■ What to do
Exact copy, pictures excluded: set down only the lines from the one with "At what coordinates" through the end of the entries, keeping both end lines.

■ Entries supplied

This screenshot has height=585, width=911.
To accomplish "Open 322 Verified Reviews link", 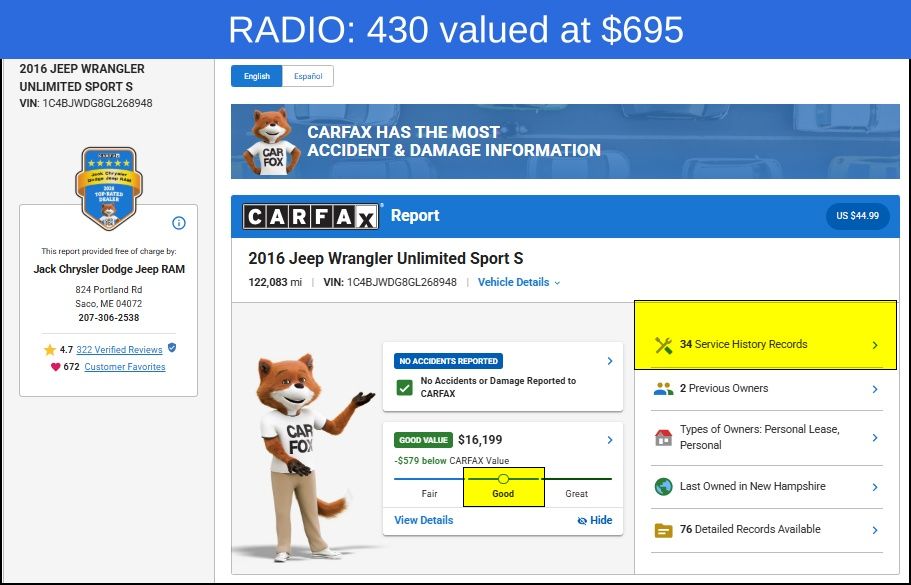I will tap(119, 350).
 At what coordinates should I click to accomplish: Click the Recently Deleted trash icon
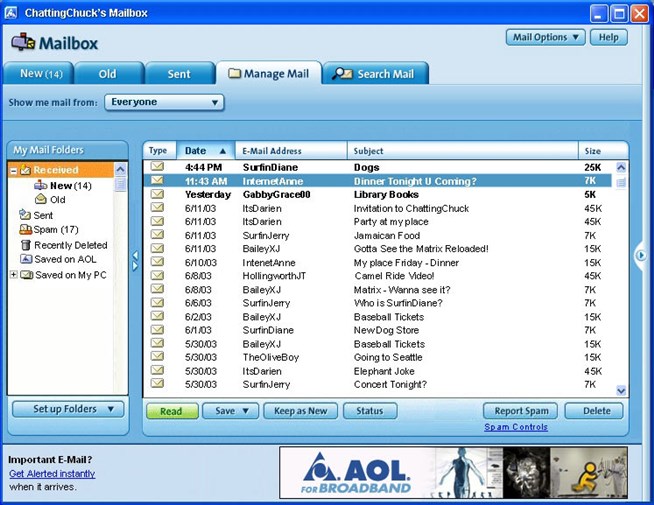coord(25,245)
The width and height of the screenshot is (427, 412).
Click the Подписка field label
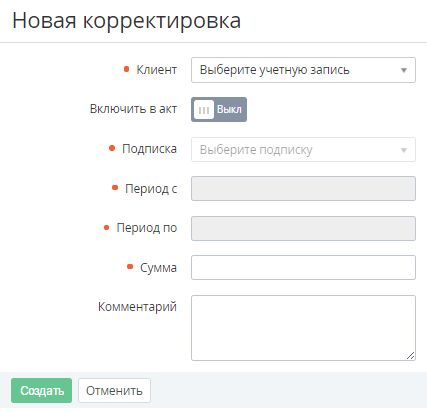pos(149,149)
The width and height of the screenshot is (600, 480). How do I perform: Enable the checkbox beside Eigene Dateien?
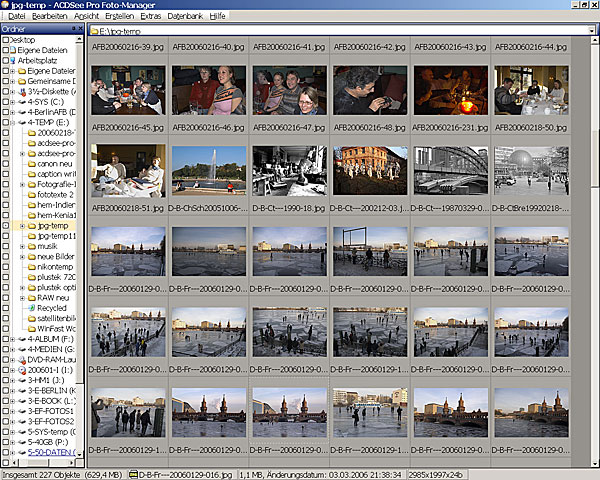(x=4, y=50)
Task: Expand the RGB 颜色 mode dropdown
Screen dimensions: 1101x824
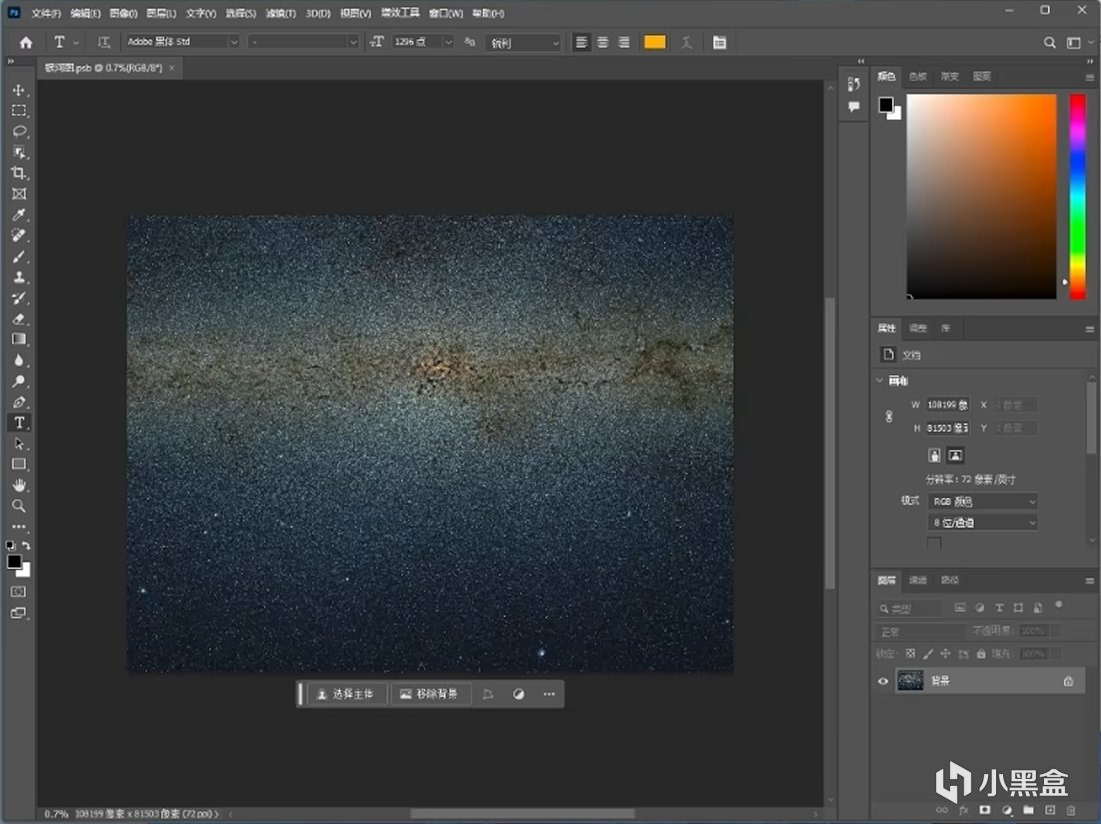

■ Answer section
 At what coordinates should I click to accomplish: Click the Recently Deleted trash icon
coord(25,245)
The width and height of the screenshot is (427, 412).
Click the Подписка field label
pos(149,149)
The width and height of the screenshot is (600, 480). How do I perform: Enable the checkbox beside Eigene Dateien?
(x=4, y=50)
Task: Expand the RGB 颜色 mode dropdown
Screen dimensions: 1101x824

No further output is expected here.